**Stored entries:**

════════

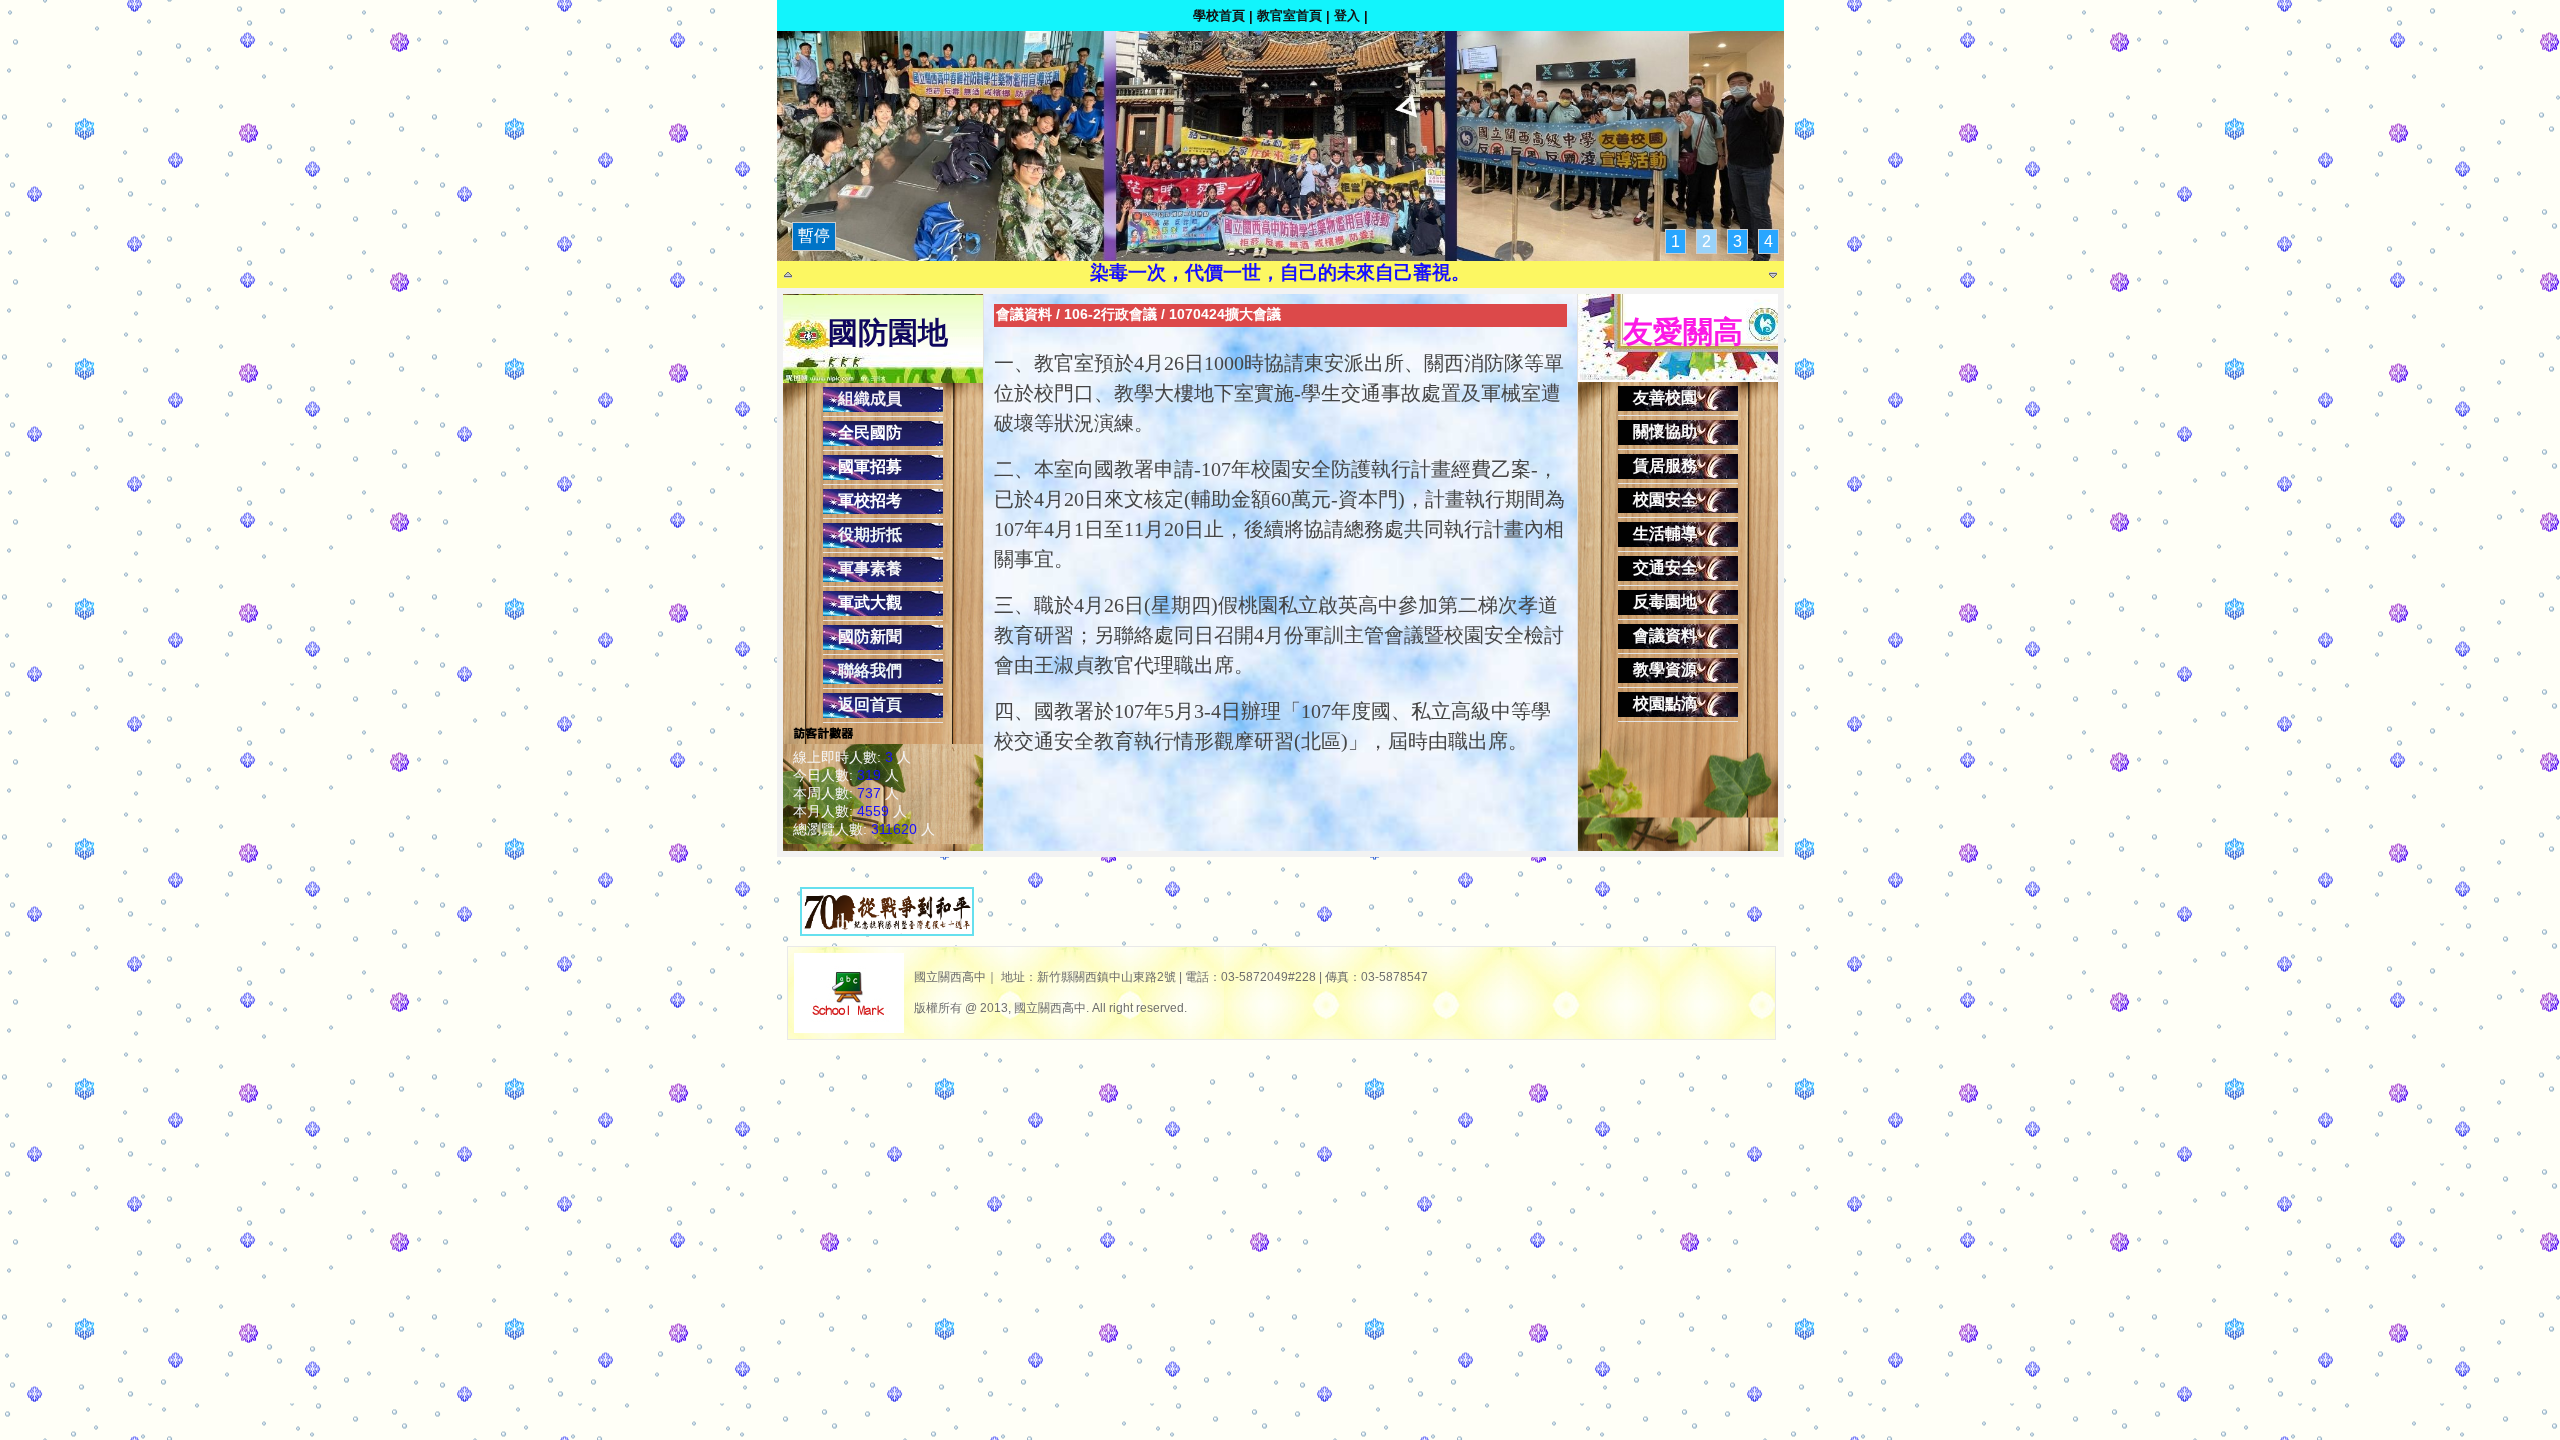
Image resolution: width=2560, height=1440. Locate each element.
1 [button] (1675, 241)
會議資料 (1024, 314)
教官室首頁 (1289, 15)
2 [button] (1706, 241)
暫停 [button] (814, 235)
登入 (1347, 15)
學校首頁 (1219, 15)
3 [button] (1737, 241)
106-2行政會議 (1110, 314)
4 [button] (1768, 241)
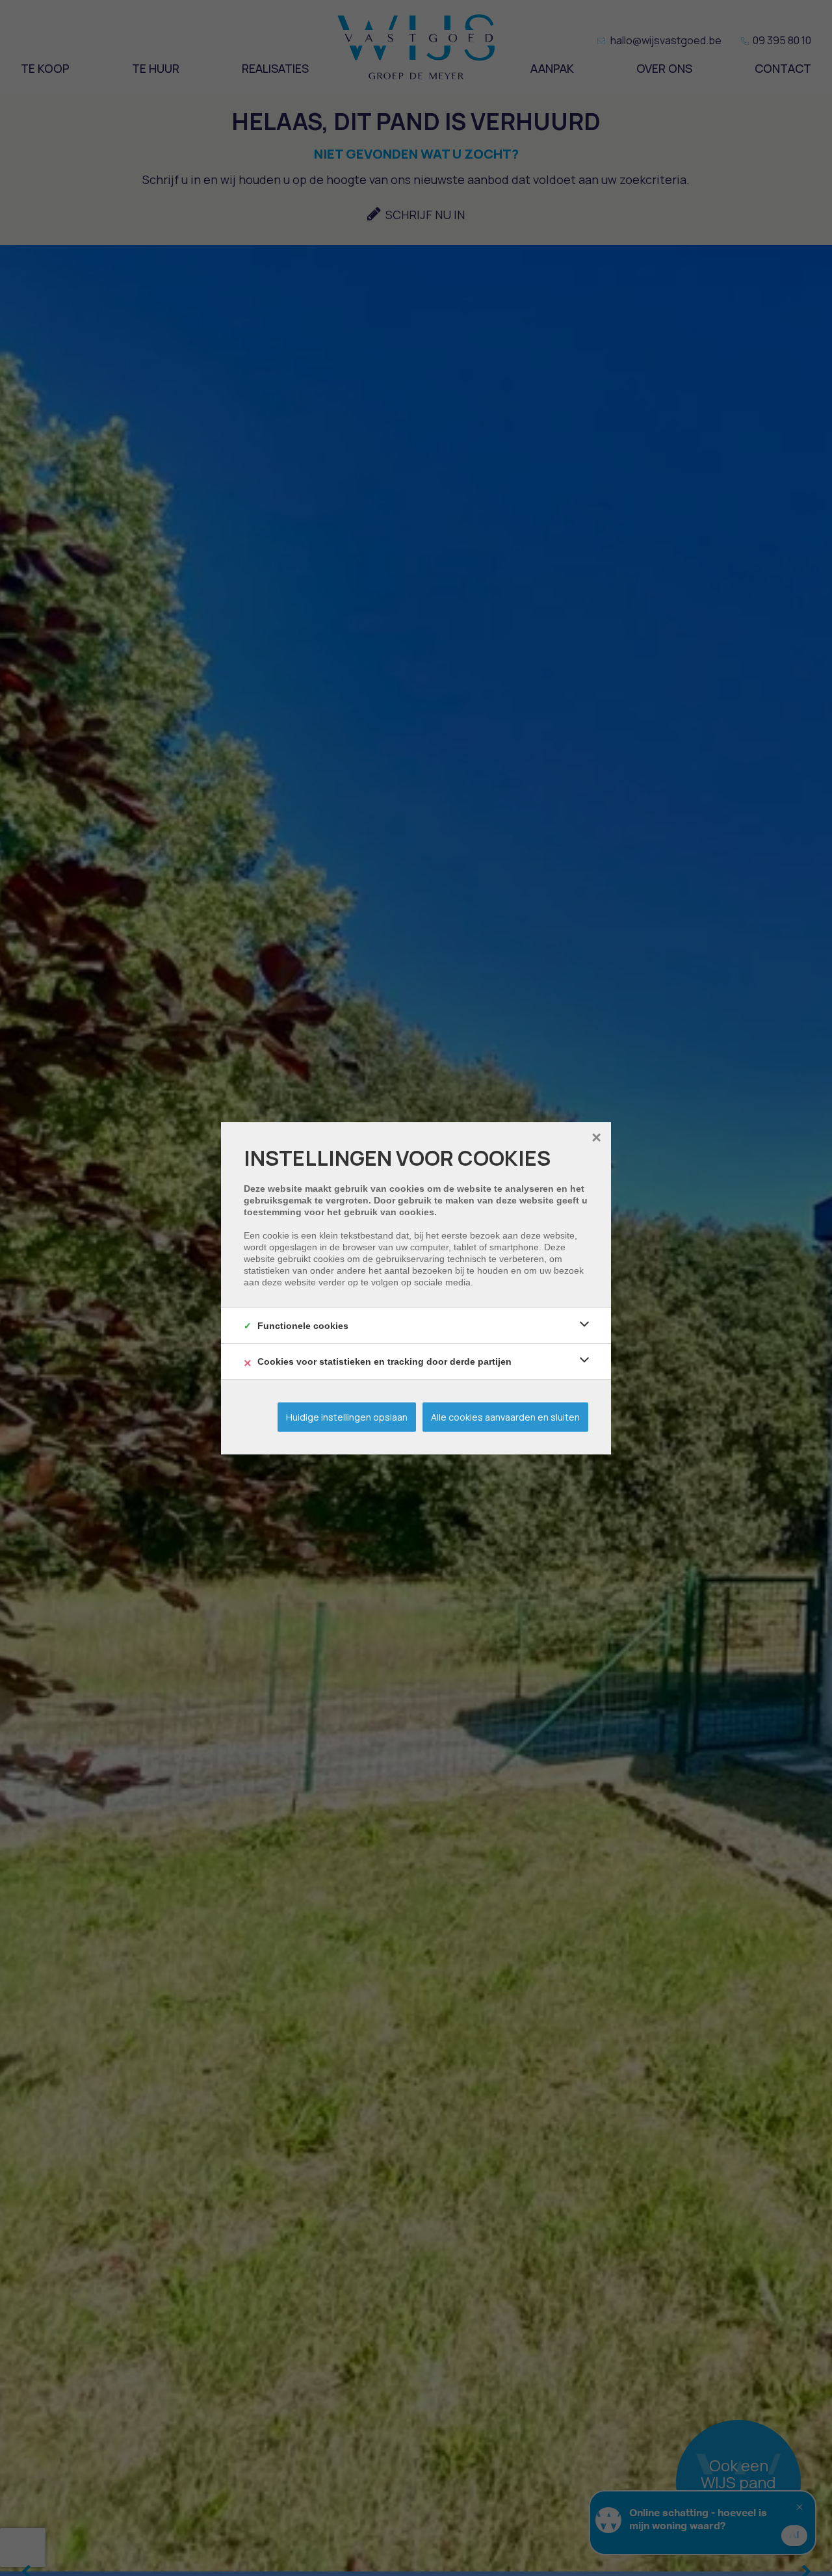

════════

**What you should do:**
In the data, find how many lines hold the string "button", and answer with the number only.

**Output of the task:**
5